*** EXCERPTED RECORDS

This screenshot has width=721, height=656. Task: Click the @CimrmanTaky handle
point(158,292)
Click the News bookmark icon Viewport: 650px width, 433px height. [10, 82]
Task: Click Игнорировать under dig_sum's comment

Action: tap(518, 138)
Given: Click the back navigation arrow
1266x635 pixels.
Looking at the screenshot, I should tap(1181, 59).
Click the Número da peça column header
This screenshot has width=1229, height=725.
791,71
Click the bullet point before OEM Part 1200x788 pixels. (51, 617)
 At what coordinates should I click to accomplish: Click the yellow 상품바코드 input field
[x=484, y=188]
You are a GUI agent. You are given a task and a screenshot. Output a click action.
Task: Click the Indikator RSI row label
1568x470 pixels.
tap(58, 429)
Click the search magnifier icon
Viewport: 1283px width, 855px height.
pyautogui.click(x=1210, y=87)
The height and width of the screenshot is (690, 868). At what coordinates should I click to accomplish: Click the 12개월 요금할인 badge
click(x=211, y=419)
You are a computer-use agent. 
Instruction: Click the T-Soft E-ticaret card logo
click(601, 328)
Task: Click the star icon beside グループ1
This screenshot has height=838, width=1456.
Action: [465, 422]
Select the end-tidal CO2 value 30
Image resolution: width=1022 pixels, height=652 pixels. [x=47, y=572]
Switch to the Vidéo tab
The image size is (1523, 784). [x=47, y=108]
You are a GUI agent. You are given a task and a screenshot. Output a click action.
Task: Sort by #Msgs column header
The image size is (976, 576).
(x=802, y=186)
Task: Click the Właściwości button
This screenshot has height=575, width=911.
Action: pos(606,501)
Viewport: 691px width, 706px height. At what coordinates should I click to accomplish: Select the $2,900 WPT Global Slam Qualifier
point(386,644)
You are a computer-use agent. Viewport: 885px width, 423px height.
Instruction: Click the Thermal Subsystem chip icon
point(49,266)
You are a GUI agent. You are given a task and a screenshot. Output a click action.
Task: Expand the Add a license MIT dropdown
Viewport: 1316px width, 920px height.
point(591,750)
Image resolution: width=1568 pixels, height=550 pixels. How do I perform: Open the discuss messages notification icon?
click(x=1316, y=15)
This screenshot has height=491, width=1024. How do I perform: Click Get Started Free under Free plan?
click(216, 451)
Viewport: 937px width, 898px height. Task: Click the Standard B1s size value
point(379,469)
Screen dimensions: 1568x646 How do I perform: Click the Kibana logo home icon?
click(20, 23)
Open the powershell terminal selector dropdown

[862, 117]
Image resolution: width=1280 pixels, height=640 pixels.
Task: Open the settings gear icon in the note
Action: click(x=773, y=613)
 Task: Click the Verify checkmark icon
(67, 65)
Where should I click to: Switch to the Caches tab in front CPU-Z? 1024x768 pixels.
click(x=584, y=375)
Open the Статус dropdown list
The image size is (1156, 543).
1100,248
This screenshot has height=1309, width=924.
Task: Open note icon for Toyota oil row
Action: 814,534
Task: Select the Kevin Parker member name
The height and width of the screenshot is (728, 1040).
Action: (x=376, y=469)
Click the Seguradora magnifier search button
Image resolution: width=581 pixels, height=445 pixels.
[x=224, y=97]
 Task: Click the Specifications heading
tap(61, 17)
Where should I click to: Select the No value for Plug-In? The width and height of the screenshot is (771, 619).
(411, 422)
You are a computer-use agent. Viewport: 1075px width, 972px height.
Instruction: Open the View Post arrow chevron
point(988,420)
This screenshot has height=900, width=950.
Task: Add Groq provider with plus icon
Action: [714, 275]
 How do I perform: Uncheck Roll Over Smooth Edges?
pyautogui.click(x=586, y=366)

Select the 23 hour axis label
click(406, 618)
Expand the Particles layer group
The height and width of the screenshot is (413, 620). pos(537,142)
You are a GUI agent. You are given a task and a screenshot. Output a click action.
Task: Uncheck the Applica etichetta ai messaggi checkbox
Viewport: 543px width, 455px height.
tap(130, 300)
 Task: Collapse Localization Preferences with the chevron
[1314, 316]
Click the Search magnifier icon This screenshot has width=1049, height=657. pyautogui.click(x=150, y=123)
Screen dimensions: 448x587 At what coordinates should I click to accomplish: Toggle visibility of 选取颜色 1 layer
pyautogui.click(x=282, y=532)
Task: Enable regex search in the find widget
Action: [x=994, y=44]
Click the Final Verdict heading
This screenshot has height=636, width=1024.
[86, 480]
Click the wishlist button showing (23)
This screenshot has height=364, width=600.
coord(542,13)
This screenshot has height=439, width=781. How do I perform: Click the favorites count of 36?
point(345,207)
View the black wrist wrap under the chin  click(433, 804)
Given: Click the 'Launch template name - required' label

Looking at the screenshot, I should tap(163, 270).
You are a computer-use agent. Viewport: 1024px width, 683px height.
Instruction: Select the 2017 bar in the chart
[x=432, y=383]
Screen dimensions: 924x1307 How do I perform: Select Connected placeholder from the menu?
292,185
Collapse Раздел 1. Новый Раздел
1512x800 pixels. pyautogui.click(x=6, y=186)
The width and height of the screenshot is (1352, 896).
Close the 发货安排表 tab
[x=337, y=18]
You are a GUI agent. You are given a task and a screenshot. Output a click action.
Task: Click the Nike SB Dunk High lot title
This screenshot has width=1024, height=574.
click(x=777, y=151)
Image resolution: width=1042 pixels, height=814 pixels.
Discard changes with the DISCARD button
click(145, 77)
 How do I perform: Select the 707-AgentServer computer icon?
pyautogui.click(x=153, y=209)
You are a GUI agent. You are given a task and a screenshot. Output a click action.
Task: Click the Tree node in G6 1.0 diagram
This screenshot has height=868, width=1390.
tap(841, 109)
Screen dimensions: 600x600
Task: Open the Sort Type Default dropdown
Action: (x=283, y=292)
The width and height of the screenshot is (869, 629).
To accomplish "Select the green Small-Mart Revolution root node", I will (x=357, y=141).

******

WHAT YOU SHOULD DO ▸ Return all lines in the data that include the word "node".

SOLUTION ▸
Task: Click the Tree node in G6 1.0 diagram
To accomplish "Select the green Small-Mart Revolution root node", I will (x=357, y=141).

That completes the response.